* _THE TASK_
Please translate this sentence from the blog post below, "And Suddenly....", into Spanish: "I remember stepping out of the office to take the call."

Monday, July 28, 2014

And Suddenly....

I was thinking about this phrase, "And suddenly..." a lot lately.  It's something that I hold onto when I can't see how a situation or circumstance can be transformed.  I realize that I can't have all the answers and some I may not know or may not have any idea how they will work out, but I can hold onto the belief that things are moving, working, transforming all the time.

I can think of several times in my life when I've been in a position that I felt was "stuck" or in a storm and not knowing what would happen next but knowing that something would have to happen and then "suddenly" things changed.

One such time that I recall was when I was 23 or so and I was pregnant with Tyler. I'd lost my job and had morning sickness so bad that I couldn't even work at temporary jobs b/c I kept getting sick and having to leave.  I had interviewed with an attorney to be his assistant and he had told me that he didn't want to hire me b/c I was too bright and I would not stay working for him very long. He said I could do so much more.  I didn't try to convince him otherwise. As bad as I needed a job, I'd just about lost all hope and didnt know what was my next move b/c well rent was going to be right around the corner and my savings were meager.  And while I was in the midst a couple of weeks later of sitting in my apartment trying to figure out what I was going to do, my phone rang and it was that same attorney telling me he wanted to hire me and when could I start?  In one moment, I'd been discouraged and losing hope and without a plan and suddenly one phone call was changing the circumstances all around.

This phone call wasn't just an answer to my immediate needs, doing that job and making connections and getting experiences with him led to even more opportunities in the future. Learning those legal skills also led me to my current occupation.

I think sometimes we are wanting an answer to an immediate "Small" problem when God is preparing answers and opening doors to bigger opportunities than we thought we needed.

In 2007, I began to get bored with living in Baton Rouge. I wanted to do something more. I wanted to earn more. I wanted to be able to provide more experiences and a better life for Tyler.  I also wanted more of a challenge career wise.  I didn't go the traditional routes of applying for new positions. But one connection, a letter and a telephone interview changed our circumstances.

While I was trying to figure out a plan to be able to move to Dallas, I received a call one afternoon while I was at work. I remember stepping out of the office to take the call. And it was a job offer here and they were asking me how soon I could be here and ready to start.  And suddenly.... I was hanging up and making plans to pack up my life and relocate my family to a place that i'd never even visited.

When Kayden was a baby, I wrote a blog about dads. I posted a photo of him and his dad. And in that blog I wrote that even if things didn't work out for us as a couple, I was sure that he'd always be apart of Kayden's life.  When I wrote that blog, that was my genuine belief.

When Kayden was about 6 months old, I ended the relationship. He moved out. Things were turned upside down.  And the months that followed I remembered that blog that I'd written and I'd felt so foolish and dumb for thinking that I knew his heart and knew that no matter what he would be a great dad.  And as I looked around at my circumstances, it seemed like I was wrong.

There were long periods of no contact.  Kayden was growing up and developing and in the past he was who I'd shared his developments with and now he didn't even know what Kayden was doing from one day to the next or any milestones in his life.  And while I'd previously felt that I wouldn't be shouldering the burden of raising him alone, for some time I was.

* _MATERIAL_
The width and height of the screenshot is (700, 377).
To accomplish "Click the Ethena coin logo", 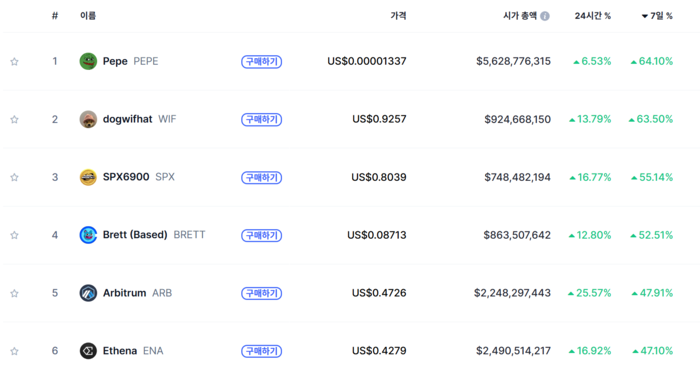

* _TASK RESPONSE_
Recuerdo haber salido de la oficina para atender la llamada.